When a major label musician or music group launches an album, all of the middle managers and PR experts and social media experts and everyone else need to construct a plan for how the album is going to be launched. Great effort is taken to construct the appropriate plans, budget the appropriate resources, and execute the appropriate public relations strategies.
There's a singer named Whitney Houston. I've previously covered some aspects of the marketing push behind her new album (namely the "sizzle reel"), but all of the photos and crowd pictures and song samples and everything else only answer part of the questions that we have about the singer, who has been absent from the public eye for so long.
So, at about the time the album was being released, Whitney Houston appeared on Oprah. But before Houston appeared, Oprah had a question.

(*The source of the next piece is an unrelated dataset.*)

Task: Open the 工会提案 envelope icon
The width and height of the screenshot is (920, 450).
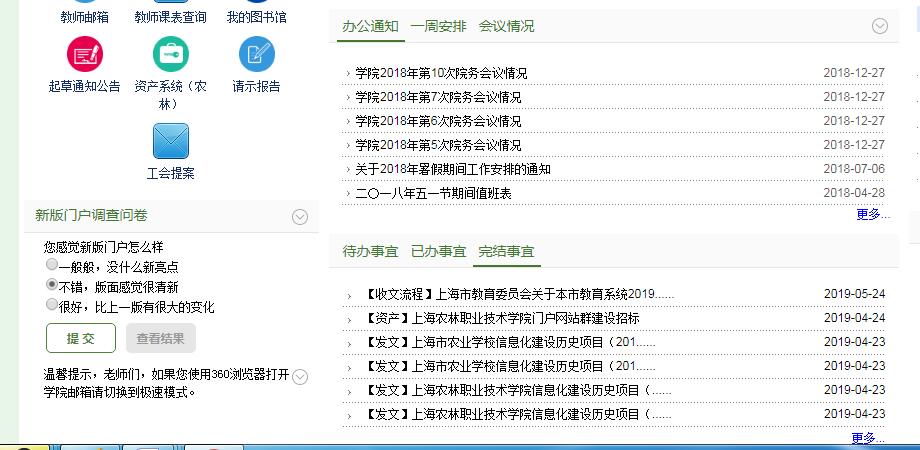Action: tap(170, 141)
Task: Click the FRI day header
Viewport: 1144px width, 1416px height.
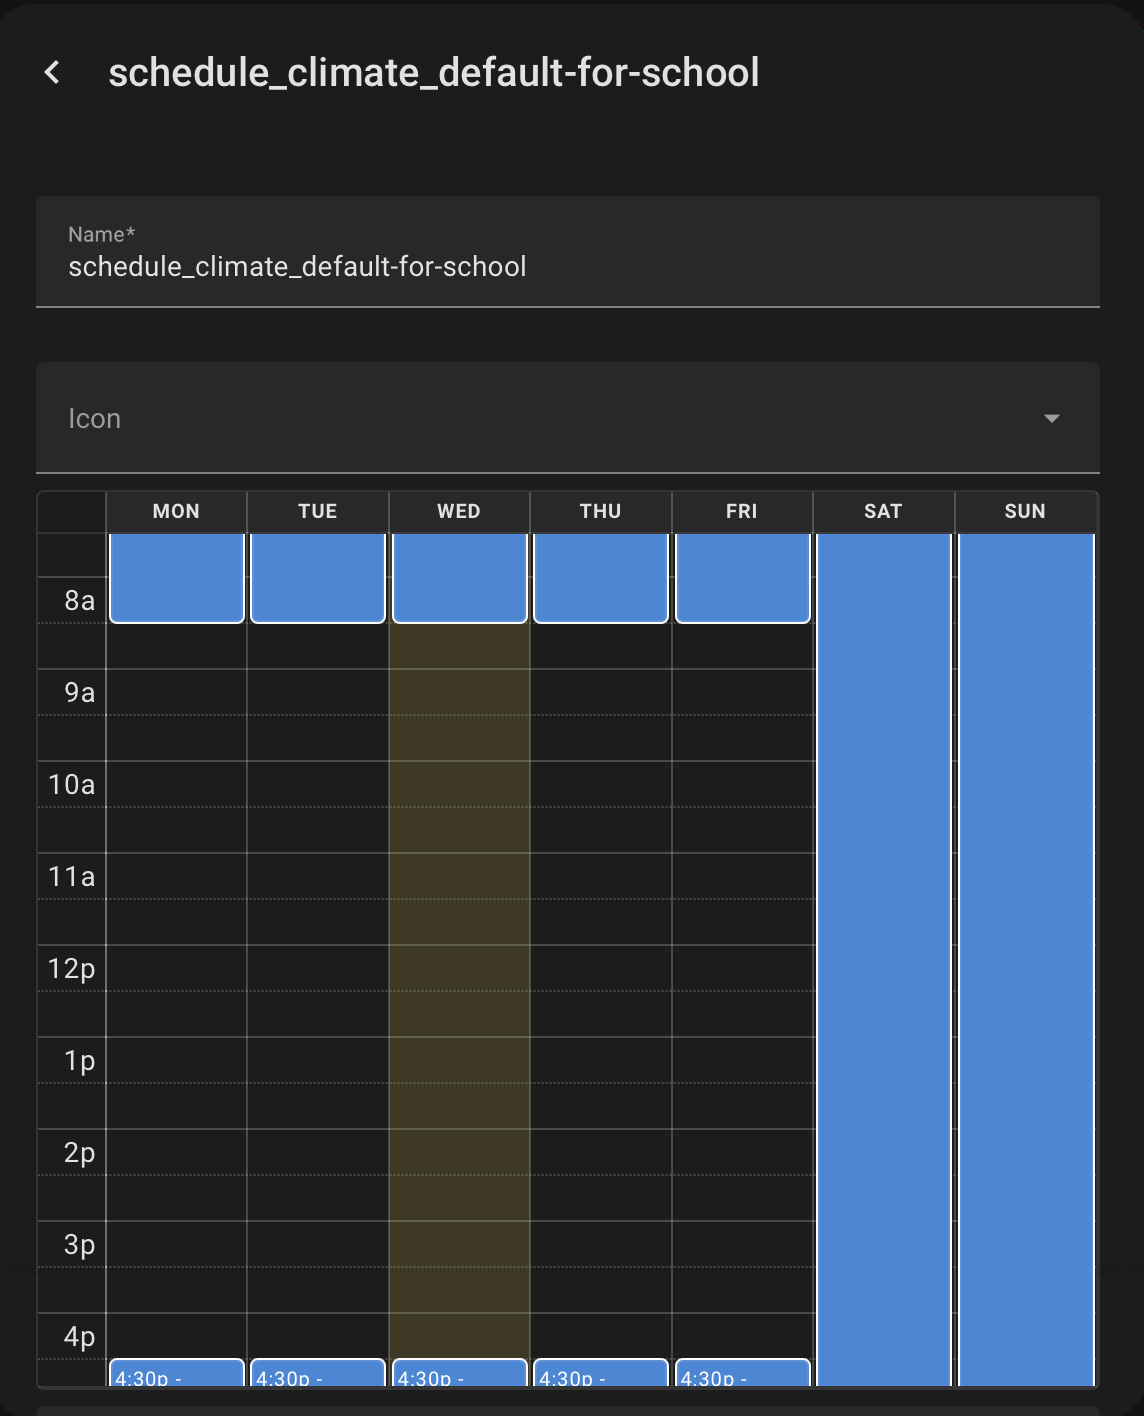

Before Oprah Winfrey sat down with Whitney Houston for her first post-"crack is whack" interview...the talk host wanted to make sure the resurgent singer was up to the task. Her response? She wanted to "tell the truth" about her troubles, namely her high profile fall from R&B superstar to drug-using punchline.
Now many would not consider Oprah Winfrey a professional journalist, but Winfrey certainly knows her audience, and what they are expecting out of an interview. Once Winfrey was assured that the interview would deliver what the people wanted, she became as much a publicist as Houston's record label or Houston herself.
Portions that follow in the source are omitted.